15 February 2026: Transfiguration Sunday Year A

15 February 2026: Transfiguration Sunday Year A

Lectionary Texts: Exodus 24:12-18; Psalm 99; 2 Peter 1:16-21; Matthew 17:1-9

Below, you will find a story and a shorter version (less than 300 words) that could be used as a newsletter reflection. Some sermon topics and ideas based on the Sunday lectionary readings are also included.

The story will be based on one of the topics, which will be identified. My sermon topic will be identified as one or a combination of the listed topics.

Efficiently Useless
(short version)

Based on Exodus 24:12-18 – Moses disappears into God’s presence for forty days.

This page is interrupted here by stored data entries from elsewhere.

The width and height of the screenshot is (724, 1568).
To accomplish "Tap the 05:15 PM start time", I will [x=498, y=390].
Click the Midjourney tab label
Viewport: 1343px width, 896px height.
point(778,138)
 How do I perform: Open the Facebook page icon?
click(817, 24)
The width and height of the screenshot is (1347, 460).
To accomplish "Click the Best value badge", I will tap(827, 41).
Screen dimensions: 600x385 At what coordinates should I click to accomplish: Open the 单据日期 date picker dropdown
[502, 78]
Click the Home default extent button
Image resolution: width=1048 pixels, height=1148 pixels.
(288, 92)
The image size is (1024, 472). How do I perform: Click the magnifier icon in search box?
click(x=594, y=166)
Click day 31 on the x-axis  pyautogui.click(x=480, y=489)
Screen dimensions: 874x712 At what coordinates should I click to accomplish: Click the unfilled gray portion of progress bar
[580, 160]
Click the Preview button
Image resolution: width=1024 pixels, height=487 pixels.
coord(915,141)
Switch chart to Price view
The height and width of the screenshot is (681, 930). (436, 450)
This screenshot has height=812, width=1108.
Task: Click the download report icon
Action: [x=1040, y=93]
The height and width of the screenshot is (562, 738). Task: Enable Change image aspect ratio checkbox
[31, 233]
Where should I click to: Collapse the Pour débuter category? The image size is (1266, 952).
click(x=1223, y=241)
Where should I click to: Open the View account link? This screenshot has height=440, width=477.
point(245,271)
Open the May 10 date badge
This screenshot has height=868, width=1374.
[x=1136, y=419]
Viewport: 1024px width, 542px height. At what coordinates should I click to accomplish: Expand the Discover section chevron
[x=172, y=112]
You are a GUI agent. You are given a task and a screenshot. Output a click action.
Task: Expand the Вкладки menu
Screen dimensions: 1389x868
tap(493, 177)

Efficiently Useless — Based on Exodus 24:12-18 – Moses disappears into God’s presence for forty days. — Transfigurations Sunday A

When Martin went up the metal stairs, he said, “I’ll be back when it’s sorted.”

That was all.

No time frame. No explanation. Just a clipboard under his arm and a look that suggested the upper level was about to become very important.

Everyone watched him climb. The stairs rattled in their usual way. The door at the top shut with the heavy clunk it always made.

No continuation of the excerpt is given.